We need to take a leaf out of their book and make us more relevant to the society we live in. Let us identify one surgical / medical health problem and concentrate all our energy and resources to improve its quality care in our country for the poorest of the poor. The organization should have a clear mission statement. Even the goal to provide medical aid to a district with a low socio-economic status is too vague and broad and will not be properly implemented. The leaders of the group must pinpoint the exact responsibilities, whether it will be a childhood immunization campaign or burn care for the poor, or assisting patients of Japanese Encephalitis, or finding a hospital for poor trauma victims, or sending a medical team to promote women’s health, or arranging for school health programme for the under-privileged schools or assisting civic authorities to fight vector borne diseases like malaria or dengue.
One of the main problems in most Indian societies at both the individual and the organizational level is that we often try to carry 10 watermelons in only two hands. Of course, they all fall down so we end up with nothing. When time, energy, and resources are scattered into several different directions, failure is almost always the outcome and very little is accomplished. My advice to these Associations will be to concentrate on one specific segment of charity work and channel all their efforts toward that one goal in a systematic and organized way. If too many aims are chased then these helping hands will fall short in one or all of its endeavors and the quality of the services offered will suffer. Preferably, the organization should pick just one goal, focus on it, and improve its work year after year.
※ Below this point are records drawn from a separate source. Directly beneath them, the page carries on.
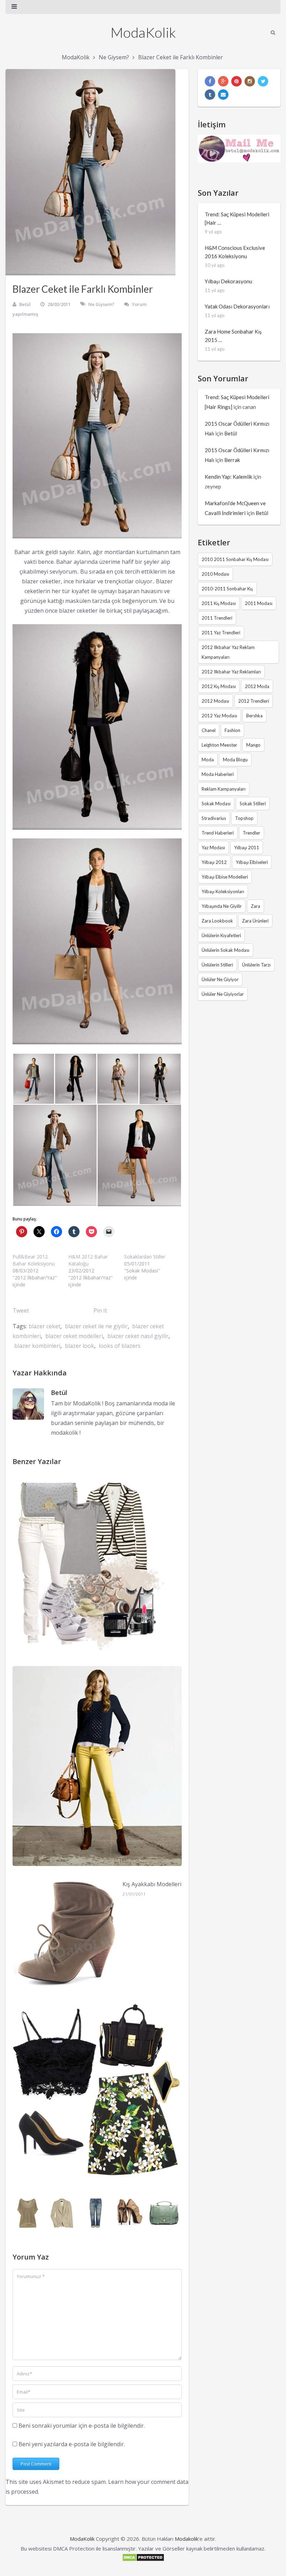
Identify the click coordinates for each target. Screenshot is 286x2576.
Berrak (232, 460)
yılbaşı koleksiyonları (223, 891)
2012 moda (257, 686)
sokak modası (216, 803)
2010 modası (215, 574)
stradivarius (214, 818)
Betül (25, 304)
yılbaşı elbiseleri (252, 862)
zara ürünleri (255, 921)
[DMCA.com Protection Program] (143, 2559)
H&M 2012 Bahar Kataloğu (88, 1260)
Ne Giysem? (114, 57)
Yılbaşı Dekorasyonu (228, 281)
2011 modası (258, 603)
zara (255, 906)
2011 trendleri (217, 618)
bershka (254, 715)
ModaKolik (143, 32)
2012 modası (215, 701)
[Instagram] (249, 81)
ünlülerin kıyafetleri (221, 935)
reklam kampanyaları (224, 789)
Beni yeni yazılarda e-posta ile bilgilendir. (71, 2444)
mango (253, 745)
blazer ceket (44, 1326)
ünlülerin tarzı (256, 965)
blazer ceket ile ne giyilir (96, 1326)
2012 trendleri (253, 701)
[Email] (223, 94)
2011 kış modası (219, 603)
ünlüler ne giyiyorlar (223, 994)
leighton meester (219, 745)
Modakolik (186, 2538)
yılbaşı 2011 (246, 847)
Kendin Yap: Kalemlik (228, 476)
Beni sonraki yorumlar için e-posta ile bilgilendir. (81, 2425)
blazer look (79, 1346)
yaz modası (213, 847)
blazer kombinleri (37, 1346)
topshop (244, 818)
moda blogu (235, 759)
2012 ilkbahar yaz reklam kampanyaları (228, 652)
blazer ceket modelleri (74, 1336)
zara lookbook (217, 921)
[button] (33, 1078)
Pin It (100, 1310)
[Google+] (223, 81)
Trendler (251, 833)
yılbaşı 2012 (214, 862)
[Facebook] (210, 81)
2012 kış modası (219, 686)
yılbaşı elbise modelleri (225, 877)
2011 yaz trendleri (221, 632)
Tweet (21, 1310)
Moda (208, 759)
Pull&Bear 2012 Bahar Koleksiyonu (34, 1260)
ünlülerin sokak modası (225, 950)
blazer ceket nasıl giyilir (137, 1336)
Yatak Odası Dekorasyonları (237, 306)
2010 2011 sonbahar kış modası (235, 559)
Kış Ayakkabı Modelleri (151, 1884)
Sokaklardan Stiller (144, 1256)
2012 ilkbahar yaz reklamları (231, 671)
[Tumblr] (210, 94)
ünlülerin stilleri (217, 965)
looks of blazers (120, 1346)
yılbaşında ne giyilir (222, 906)
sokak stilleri (253, 803)
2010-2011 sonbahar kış (227, 588)
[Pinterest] (236, 81)
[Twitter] (263, 81)
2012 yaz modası (219, 715)
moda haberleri (218, 774)
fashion (232, 730)
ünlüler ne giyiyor (220, 979)
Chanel (209, 730)
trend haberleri (218, 833)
Another advice would be - avoid re-inventing the wheel. If there are already 30 different charity organizations that distribute free medicines and they are doing a good job, what contribution will we add to the society by opening a 31st organization of the exact same sort? We should either join one of these groups to support them and help them grow and expand, or you should serve the community from another angle. Competition between volunteer organizations breeds greed, mistrust and confusion, and fighting for taking credit is not noble.
Imagination and having a vision is sometimes more important than knowledge. Being creative, taking a helicopter look, and expanding our horizons will produce great results. When we raise our ceiling and have higher expectations from ourselves, amazing accomplishments will be made. Medical associations have the moral authority to advice the government regarding health issues and with a track record of service to the society, ignoring their opinion will be both unpopular and hazardous for democratically elected governments. Imagine if the Association of Preventive & Social Medicine of India would have taken the initiative of running the Swach Bharat Abhiyan!
I would like to see some big medical associations like those of Physicians or Obstetricians & Gynaecologists adopt a village in each State and be a part of the Government’s Adarsh Gram Yojna. Smaller organizations can fund a school as this will have long term benefits for the neighborhood. Thorough research, studying the logistics and costs, determining the exact needs of our target, and collecting information and data will definitely boost the productivity of our chosen charity project. A strong leader with excellent management and administrative skills can make this project fly and no medical association is short of them.
Look at what some celebrities in Maharashtra have done – cinema actors, producers, cricketers have pooled their resources and have gone out in drought hit Marathwada to distribute money to the helpless farmers and be seen by their side in their hour of need. This small gesture may be the difference between life and suicide for the unfortunate farmers! If nothing else, it shows to them that the group cares for them. This is what the country should think about the medical and surgical associations.